The Marxes were dressed and arguing, at least Groucho and Chico were arguing. Harpo was doodling on a pad.
“Well, Peters,” said Groucho, “you got more publicity in Chicago today than we had all last year.”
“In my business, publicity is not a sign of success,” I said.
I hadn’t sat down, and Chico invited me to pull up a chair. I did and the three brothers looked at me.
“You’ve got something to say, Peters,” said Chico.
“Yeah, Nitti’s boys are downstairs, and Nitti’s not a patient man. I’ve got to turn myself in to the Chicago cops in an hour about those killings, and I don’t think they’ll let me go for a while. I don’t know who killed those guys, and I don’t know who set Chico up as the fall guy. I’m no closer than I was five days ago. The only changes are that I’ve managed to get four guys killed and to give pneumonia to a lovely lady.

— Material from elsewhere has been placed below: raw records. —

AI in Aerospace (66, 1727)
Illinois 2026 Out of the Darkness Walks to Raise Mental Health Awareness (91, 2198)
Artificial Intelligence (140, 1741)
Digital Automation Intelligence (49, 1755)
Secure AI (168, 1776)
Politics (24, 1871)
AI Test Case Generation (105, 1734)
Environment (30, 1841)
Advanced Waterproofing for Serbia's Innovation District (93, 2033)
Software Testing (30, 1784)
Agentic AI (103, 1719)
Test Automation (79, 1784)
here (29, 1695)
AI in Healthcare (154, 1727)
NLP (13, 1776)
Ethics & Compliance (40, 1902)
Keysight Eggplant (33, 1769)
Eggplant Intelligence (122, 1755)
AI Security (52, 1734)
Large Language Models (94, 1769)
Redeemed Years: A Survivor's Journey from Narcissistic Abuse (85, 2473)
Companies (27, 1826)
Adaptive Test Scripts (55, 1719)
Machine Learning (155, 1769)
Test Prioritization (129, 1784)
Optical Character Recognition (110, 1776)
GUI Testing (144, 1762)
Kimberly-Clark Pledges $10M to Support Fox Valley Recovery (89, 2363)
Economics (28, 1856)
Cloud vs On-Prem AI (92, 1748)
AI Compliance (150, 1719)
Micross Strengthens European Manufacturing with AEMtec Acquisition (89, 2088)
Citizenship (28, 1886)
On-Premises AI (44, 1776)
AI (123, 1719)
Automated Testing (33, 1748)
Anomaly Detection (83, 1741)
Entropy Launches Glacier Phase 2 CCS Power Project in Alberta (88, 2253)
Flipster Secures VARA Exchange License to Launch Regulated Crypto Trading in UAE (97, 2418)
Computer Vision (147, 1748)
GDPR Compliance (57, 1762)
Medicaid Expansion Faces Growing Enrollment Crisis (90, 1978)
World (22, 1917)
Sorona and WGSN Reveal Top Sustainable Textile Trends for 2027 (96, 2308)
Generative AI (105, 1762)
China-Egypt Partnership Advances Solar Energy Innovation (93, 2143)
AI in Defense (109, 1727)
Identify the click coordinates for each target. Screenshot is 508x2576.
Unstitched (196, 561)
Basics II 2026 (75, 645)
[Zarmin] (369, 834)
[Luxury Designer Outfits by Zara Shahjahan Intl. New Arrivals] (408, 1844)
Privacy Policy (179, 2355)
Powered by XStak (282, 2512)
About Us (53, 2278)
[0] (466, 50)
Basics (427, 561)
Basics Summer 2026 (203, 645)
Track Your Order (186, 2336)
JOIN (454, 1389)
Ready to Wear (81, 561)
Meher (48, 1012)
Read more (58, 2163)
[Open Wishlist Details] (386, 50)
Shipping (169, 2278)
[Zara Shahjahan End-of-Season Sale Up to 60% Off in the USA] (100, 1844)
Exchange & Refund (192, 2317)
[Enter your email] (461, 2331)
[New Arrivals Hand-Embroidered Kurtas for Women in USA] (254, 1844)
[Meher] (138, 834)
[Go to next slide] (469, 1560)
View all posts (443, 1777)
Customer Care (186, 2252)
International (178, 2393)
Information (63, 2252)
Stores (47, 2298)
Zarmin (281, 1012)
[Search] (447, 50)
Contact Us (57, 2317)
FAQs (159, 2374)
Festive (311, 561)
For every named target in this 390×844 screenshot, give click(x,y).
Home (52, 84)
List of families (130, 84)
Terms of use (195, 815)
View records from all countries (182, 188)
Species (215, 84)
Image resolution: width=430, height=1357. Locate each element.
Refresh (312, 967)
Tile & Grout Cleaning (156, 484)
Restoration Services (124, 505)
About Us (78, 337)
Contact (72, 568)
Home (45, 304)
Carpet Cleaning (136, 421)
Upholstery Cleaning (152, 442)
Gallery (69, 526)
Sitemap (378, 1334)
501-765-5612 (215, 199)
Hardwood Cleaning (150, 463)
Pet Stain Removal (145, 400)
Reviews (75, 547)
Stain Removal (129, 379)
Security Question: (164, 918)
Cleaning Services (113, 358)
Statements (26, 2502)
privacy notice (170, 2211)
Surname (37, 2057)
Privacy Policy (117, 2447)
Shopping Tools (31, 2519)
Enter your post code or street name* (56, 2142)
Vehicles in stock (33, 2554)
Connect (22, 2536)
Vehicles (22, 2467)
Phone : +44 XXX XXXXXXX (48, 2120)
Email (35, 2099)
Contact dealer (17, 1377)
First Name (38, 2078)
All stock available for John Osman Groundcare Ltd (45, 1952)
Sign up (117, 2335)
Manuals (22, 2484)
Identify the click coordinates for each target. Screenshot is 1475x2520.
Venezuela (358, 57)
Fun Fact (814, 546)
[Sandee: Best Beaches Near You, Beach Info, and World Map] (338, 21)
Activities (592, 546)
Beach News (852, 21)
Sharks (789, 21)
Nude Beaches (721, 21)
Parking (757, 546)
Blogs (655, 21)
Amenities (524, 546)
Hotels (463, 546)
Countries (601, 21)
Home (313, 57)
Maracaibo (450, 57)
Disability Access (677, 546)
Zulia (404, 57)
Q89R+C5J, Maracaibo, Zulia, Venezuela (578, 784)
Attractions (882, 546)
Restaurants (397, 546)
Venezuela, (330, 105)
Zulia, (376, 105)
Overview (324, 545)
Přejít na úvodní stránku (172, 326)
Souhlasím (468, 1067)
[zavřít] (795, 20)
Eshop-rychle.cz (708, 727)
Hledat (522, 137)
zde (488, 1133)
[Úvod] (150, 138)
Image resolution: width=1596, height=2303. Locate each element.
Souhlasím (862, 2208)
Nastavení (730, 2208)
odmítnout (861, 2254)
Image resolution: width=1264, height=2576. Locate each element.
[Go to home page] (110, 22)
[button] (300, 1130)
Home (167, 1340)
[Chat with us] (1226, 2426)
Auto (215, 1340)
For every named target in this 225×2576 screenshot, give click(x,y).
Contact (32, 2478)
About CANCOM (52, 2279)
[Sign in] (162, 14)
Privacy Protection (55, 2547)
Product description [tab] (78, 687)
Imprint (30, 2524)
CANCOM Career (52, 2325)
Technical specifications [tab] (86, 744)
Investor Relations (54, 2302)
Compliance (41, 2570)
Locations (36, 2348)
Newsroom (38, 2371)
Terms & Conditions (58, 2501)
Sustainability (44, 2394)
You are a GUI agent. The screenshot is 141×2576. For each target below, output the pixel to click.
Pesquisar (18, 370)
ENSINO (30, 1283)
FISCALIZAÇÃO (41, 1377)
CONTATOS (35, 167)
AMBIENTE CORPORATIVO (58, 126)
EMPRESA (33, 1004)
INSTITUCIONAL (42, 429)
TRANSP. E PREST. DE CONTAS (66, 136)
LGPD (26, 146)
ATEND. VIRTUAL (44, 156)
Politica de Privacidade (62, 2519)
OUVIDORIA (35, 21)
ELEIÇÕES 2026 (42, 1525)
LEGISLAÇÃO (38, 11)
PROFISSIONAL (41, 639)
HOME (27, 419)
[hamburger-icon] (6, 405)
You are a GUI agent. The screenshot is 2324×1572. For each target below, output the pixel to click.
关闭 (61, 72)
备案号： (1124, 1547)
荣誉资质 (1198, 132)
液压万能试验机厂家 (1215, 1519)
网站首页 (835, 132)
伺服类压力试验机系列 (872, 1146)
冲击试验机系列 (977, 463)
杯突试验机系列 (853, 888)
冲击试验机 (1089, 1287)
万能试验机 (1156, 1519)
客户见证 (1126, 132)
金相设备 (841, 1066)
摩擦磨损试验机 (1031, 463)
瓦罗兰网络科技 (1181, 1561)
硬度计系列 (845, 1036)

My advice to you,” I said, looking at Chico, “is to borrow the $120,000 from your brothers, give it to Nitti, and go back to California.”
“O.K.,” said Chico. “Then what do you do?”
“Cops hold me a few days, and I keep trying to find out who killed those guys. Maybe I get lucky and it ties in to who set you up. I think it will.”
“And what does Nitti say about your staying around?” asked Groucho.